# [Work request]
Reproduce each record exactly, but exclude every picture.

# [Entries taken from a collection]

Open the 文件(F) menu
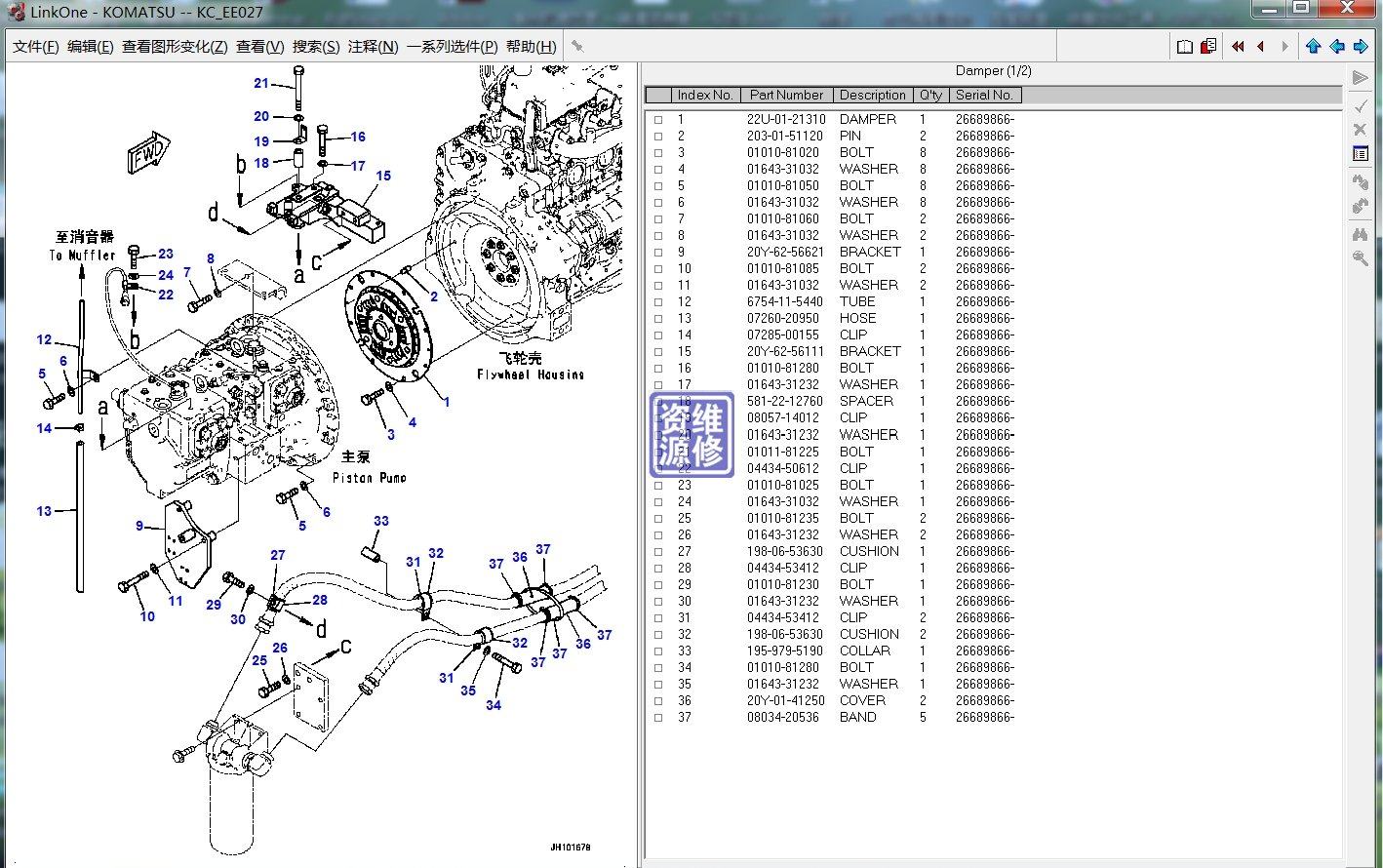This screenshot has height=868, width=1383. click(36, 47)
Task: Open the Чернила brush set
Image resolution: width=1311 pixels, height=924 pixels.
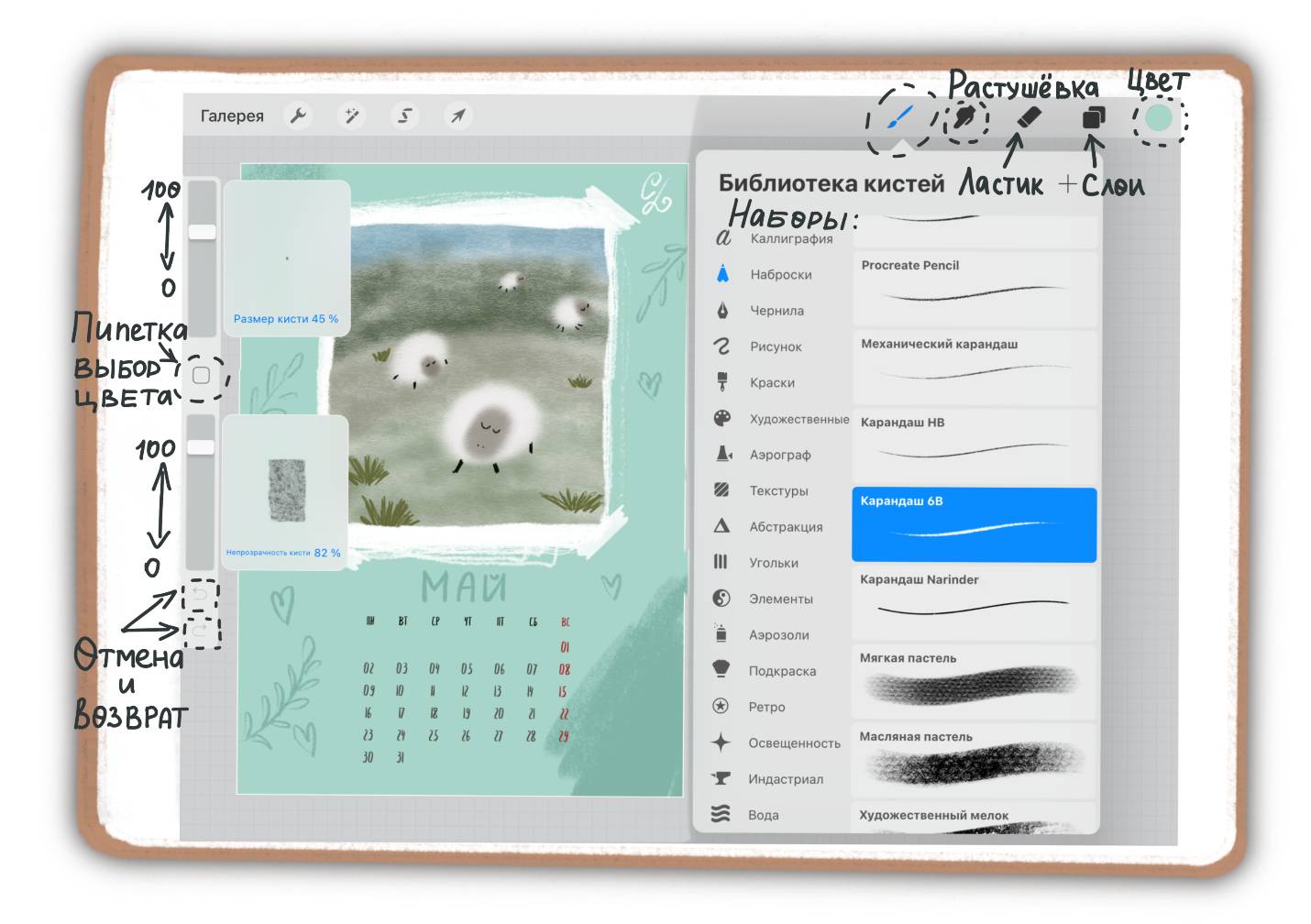Action: [x=777, y=311]
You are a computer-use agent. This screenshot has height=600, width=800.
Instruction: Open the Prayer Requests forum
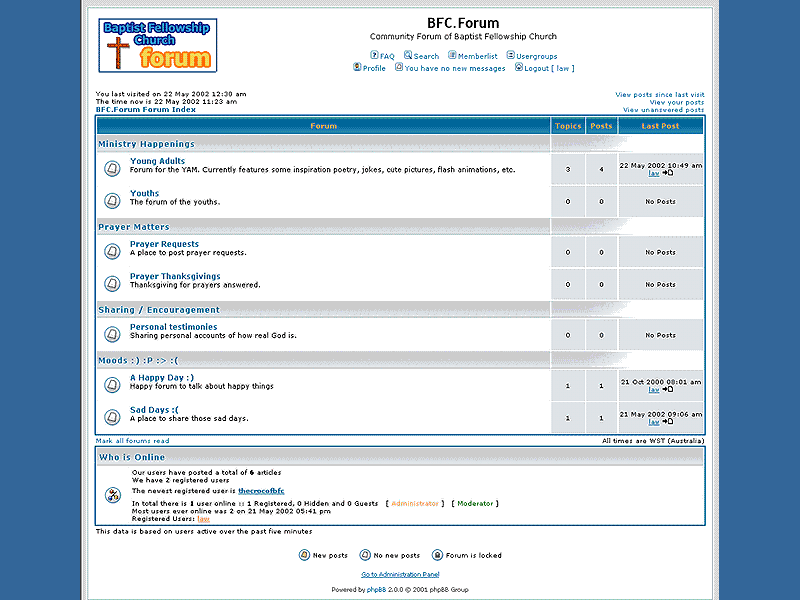164,244
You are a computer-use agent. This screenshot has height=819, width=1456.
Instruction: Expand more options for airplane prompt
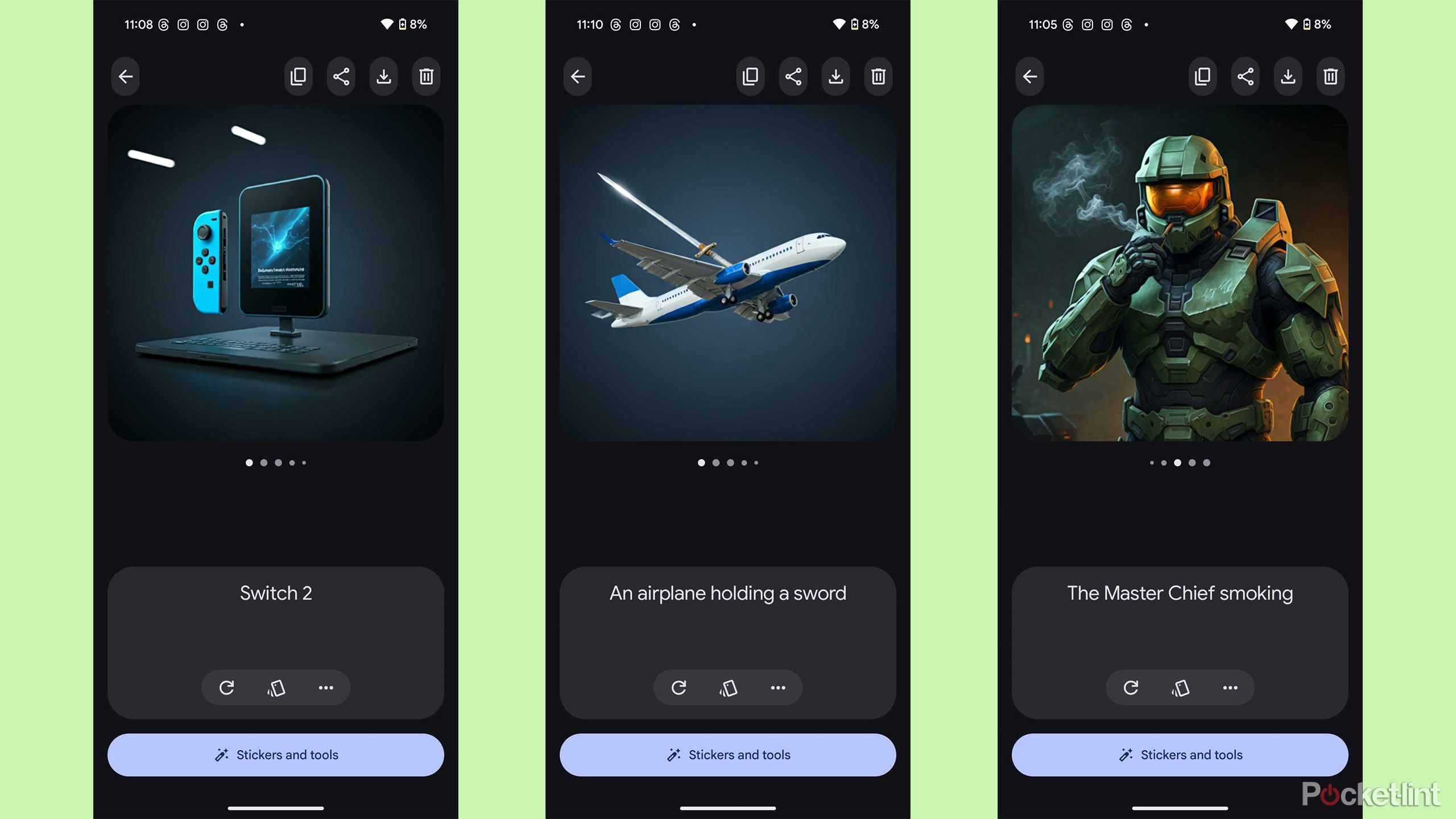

# [Answer below]
Open the 文件(F) menu
This screenshot has height=868, width=1383. click(36, 47)
Task: Open the Чернила brush set
Image resolution: width=1311 pixels, height=924 pixels.
Action: [x=777, y=311]
You are a computer-use agent. This screenshot has height=600, width=800.
Instruction: Open the Prayer Requests forum
164,244
You are a computer-use agent. This screenshot has height=819, width=1456.
Instruction: Expand more options for airplane prompt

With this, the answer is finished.